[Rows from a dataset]
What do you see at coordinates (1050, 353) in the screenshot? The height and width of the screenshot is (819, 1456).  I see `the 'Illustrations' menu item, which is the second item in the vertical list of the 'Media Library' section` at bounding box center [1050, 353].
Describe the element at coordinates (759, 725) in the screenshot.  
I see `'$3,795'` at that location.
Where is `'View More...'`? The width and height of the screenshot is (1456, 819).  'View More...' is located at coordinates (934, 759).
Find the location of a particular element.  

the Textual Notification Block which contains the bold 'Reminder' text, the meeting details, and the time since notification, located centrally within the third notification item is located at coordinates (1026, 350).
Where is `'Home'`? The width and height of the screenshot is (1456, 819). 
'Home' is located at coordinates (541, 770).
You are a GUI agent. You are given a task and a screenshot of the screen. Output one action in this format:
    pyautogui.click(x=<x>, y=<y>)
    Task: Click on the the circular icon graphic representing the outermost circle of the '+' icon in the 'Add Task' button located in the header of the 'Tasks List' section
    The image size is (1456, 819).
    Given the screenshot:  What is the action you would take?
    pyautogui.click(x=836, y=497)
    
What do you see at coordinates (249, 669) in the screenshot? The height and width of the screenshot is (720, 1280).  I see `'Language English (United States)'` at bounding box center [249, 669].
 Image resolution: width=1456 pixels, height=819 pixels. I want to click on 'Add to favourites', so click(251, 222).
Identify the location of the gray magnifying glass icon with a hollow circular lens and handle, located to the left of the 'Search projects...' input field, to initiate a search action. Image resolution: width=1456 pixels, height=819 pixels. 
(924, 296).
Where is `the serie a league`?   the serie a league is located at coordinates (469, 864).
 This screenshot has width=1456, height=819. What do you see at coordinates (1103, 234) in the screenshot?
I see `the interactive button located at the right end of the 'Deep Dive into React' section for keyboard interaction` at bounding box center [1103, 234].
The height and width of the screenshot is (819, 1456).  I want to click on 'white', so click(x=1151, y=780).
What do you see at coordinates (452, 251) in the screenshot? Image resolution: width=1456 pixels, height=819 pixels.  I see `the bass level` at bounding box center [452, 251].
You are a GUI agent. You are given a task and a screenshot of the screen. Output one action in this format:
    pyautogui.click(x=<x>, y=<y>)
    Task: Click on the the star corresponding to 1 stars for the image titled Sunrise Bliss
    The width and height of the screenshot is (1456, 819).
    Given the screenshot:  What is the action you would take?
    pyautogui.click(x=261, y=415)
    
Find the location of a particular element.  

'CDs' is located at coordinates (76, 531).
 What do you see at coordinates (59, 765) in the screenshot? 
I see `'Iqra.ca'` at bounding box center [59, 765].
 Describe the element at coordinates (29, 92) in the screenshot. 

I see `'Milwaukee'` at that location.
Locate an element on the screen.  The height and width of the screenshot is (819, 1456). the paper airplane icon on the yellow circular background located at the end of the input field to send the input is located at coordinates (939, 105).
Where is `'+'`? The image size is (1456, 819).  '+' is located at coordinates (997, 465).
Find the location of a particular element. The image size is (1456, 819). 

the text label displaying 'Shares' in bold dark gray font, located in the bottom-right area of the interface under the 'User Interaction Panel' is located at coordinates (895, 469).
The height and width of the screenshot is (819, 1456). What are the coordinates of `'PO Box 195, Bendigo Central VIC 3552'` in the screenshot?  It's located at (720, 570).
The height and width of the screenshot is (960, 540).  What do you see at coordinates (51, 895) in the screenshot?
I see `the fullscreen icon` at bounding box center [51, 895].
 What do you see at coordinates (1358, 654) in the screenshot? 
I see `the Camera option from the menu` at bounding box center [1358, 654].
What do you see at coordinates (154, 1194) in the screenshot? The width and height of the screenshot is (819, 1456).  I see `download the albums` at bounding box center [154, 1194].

Instructions to follow: Copy out every one of the records above word for word, without changing anything.

Finished task:
What do you see at coordinates (1050, 353) in the screenshot? The height and width of the screenshot is (819, 1456).  I see `the 'Illustrations' menu item, which is the second item in the vertical list of the 'Media Library' section` at bounding box center [1050, 353].
Describe the element at coordinates (759, 725) in the screenshot.  
I see `'$3,795'` at that location.
Where is `'View More...'`? The width and height of the screenshot is (1456, 819).  'View More...' is located at coordinates (934, 759).
Find the location of a particular element.  

the Textual Notification Block which contains the bold 'Reminder' text, the meeting details, and the time since notification, located centrally within the third notification item is located at coordinates (1026, 350).
Where is `'Home'`? The width and height of the screenshot is (1456, 819). 
'Home' is located at coordinates (541, 770).
You are a GUI agent. You are given a task and a screenshot of the screen. Output one action in this format:
    pyautogui.click(x=<x>, y=<y>)
    Task: Click on the the circular icon graphic representing the outermost circle of the '+' icon in the 'Add Task' button located in the header of the 'Tasks List' section
    The image size is (1456, 819).
    Given the screenshot:  What is the action you would take?
    pyautogui.click(x=836, y=497)
    
What do you see at coordinates (249, 669) in the screenshot? The height and width of the screenshot is (720, 1280).  I see `'Language English (United States)'` at bounding box center [249, 669].
 Image resolution: width=1456 pixels, height=819 pixels. I want to click on 'Add to favourites', so click(251, 222).
Identify the location of the gray magnifying glass icon with a hollow circular lens and handle, located to the left of the 'Search projects...' input field, to initiate a search action. Image resolution: width=1456 pixels, height=819 pixels. 
(924, 296).
Where is `the serie a league`?   the serie a league is located at coordinates (469, 864).
 This screenshot has width=1456, height=819. What do you see at coordinates (1103, 234) in the screenshot?
I see `the interactive button located at the right end of the 'Deep Dive into React' section for keyboard interaction` at bounding box center [1103, 234].
The height and width of the screenshot is (819, 1456).  I want to click on 'white', so click(x=1151, y=780).
What do you see at coordinates (452, 251) in the screenshot? Image resolution: width=1456 pixels, height=819 pixels.  I see `the bass level` at bounding box center [452, 251].
You are a GUI agent. You are given a task and a screenshot of the screen. Output one action in this format:
    pyautogui.click(x=<x>, y=<y>)
    Task: Click on the the star corresponding to 1 stars for the image titled Sunrise Bliss
    The width and height of the screenshot is (1456, 819).
    Given the screenshot:  What is the action you would take?
    pyautogui.click(x=261, y=415)
    
Find the location of a particular element.  

'CDs' is located at coordinates (76, 531).
 What do you see at coordinates (59, 765) in the screenshot? 
I see `'Iqra.ca'` at bounding box center [59, 765].
 Describe the element at coordinates (29, 92) in the screenshot. 

I see `'Milwaukee'` at that location.
Locate an element on the screen.  The height and width of the screenshot is (819, 1456). the paper airplane icon on the yellow circular background located at the end of the input field to send the input is located at coordinates (939, 105).
Where is `'+'`? The image size is (1456, 819).  '+' is located at coordinates (997, 465).
Find the location of a particular element. The image size is (1456, 819). 

the text label displaying 'Shares' in bold dark gray font, located in the bottom-right area of the interface under the 'User Interaction Panel' is located at coordinates (895, 469).
The height and width of the screenshot is (819, 1456). What are the coordinates of `'PO Box 195, Bendigo Central VIC 3552'` in the screenshot?  It's located at (720, 570).
The height and width of the screenshot is (960, 540).  What do you see at coordinates (51, 895) in the screenshot?
I see `the fullscreen icon` at bounding box center [51, 895].
 What do you see at coordinates (1358, 654) in the screenshot? 
I see `the Camera option from the menu` at bounding box center [1358, 654].
What do you see at coordinates (154, 1194) in the screenshot? The width and height of the screenshot is (819, 1456).  I see `download the albums` at bounding box center [154, 1194].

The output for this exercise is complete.